So beachtest du die Sternschnuppen am besten

  • Ab 17. Juli durchquert die Erde wieder die Staubspur, die der Komet 109P/Swift-Tuttle im All hinterlassen hat.
  • Und am 12. August zwischen 10 Uhr und 23 Uhr erreicht sie dann den dichtesten Teil des Kometen-Staubs. Da es in diesem Zeitraum allerdings meist noch hell draußen ist, sollte man entweder davor oder danach sein Glück versuchen.
  • Wer die Sternschnuppen sehen möchte, sollte sich einen dunklen Beobachtungspunkt suchen und in Richtung Nordosten schauen. Hierbei kann man sich an dem Sternbild Perseus orientieren.
  • Alternativ kannst du's auch so machen: 5 mal die Hinterachse des Großen Wagens verlängern, über den Polarstern hinweg bis zur Kassiopeia (Himmels-W) und dann im rechten Winkel nach rechts, ungefähr auf halbem Weg zu Capella, dem Hauptstern im Fuhrmann.
  • Falls dir Wolken die Sicht versperren: Das Himmels-Spektakel wird auch per Livestream im Internet zu sehen sein.
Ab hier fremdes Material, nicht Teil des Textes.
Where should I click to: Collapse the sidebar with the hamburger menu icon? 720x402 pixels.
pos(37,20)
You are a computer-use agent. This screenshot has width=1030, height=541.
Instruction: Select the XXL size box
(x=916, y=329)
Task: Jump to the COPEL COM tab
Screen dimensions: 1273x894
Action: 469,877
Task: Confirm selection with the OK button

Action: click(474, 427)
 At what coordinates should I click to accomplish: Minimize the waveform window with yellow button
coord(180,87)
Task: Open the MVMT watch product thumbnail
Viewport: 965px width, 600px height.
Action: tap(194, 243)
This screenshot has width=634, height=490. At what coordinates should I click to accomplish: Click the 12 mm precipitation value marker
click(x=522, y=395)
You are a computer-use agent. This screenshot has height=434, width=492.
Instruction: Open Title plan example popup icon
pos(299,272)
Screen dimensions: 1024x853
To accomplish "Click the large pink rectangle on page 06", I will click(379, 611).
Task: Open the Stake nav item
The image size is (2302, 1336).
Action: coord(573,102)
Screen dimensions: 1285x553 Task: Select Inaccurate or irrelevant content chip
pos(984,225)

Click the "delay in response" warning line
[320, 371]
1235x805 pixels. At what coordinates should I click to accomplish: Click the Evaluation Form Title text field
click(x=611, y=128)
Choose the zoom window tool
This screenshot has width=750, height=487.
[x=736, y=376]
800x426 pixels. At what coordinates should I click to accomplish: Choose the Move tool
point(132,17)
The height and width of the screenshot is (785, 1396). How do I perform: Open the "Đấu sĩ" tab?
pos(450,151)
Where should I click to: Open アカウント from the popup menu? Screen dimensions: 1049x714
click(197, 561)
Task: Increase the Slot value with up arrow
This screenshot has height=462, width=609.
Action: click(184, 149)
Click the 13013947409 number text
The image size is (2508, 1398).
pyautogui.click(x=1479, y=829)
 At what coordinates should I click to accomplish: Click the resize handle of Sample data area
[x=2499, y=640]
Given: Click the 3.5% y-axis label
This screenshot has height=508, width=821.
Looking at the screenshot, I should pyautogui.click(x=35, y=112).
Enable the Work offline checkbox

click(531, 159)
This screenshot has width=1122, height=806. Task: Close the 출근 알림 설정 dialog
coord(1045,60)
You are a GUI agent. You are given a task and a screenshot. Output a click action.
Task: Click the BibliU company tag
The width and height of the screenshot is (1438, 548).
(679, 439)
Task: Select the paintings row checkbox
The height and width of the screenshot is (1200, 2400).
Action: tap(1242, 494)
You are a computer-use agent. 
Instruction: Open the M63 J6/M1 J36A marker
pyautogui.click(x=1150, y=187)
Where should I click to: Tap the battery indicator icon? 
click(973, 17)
Meteorit, Asteroid oder Komet?

Woher kommen Sternschnuppen?

Sternschnuppen sind Überbleibsel aus der Entstehung unseres Sonnensystems. Genau genommen stammen sie aus einem Asteroidengürtel zwischen Mars und Jupiter. Dort befinden sich Brocken mit einem Durchmesser von wenigen Zentimetern bis zu hundert Kilometern.

Stoßen diese Brocken aufeinander, kann es passieren, dass sie den Asteroidengürtel verlassen und sich auf den Weg Richtung Erde machen. Im Fall eines Sternschnuppen-Schauers kreuzt die Erde die Flugbahn eines Kometengürtels.

Die Steine folgen einer Bahn, die von der Schwerkraft der umliegenden Himmelskörper beeinflusst wird. Sobald einer der Steine die Umlaufbahn der Erde kreuzt, wird er zum Meteor. Trifft er die Erde, nennt man das Meteroit.

Sternschnuppen verglühen demgegenüber beim Eintreten in unsere Atmosphäre, sie sind also verglühende Meteore.

Wie erfolgreich bist du bei der Sternschnuppen-Suchen?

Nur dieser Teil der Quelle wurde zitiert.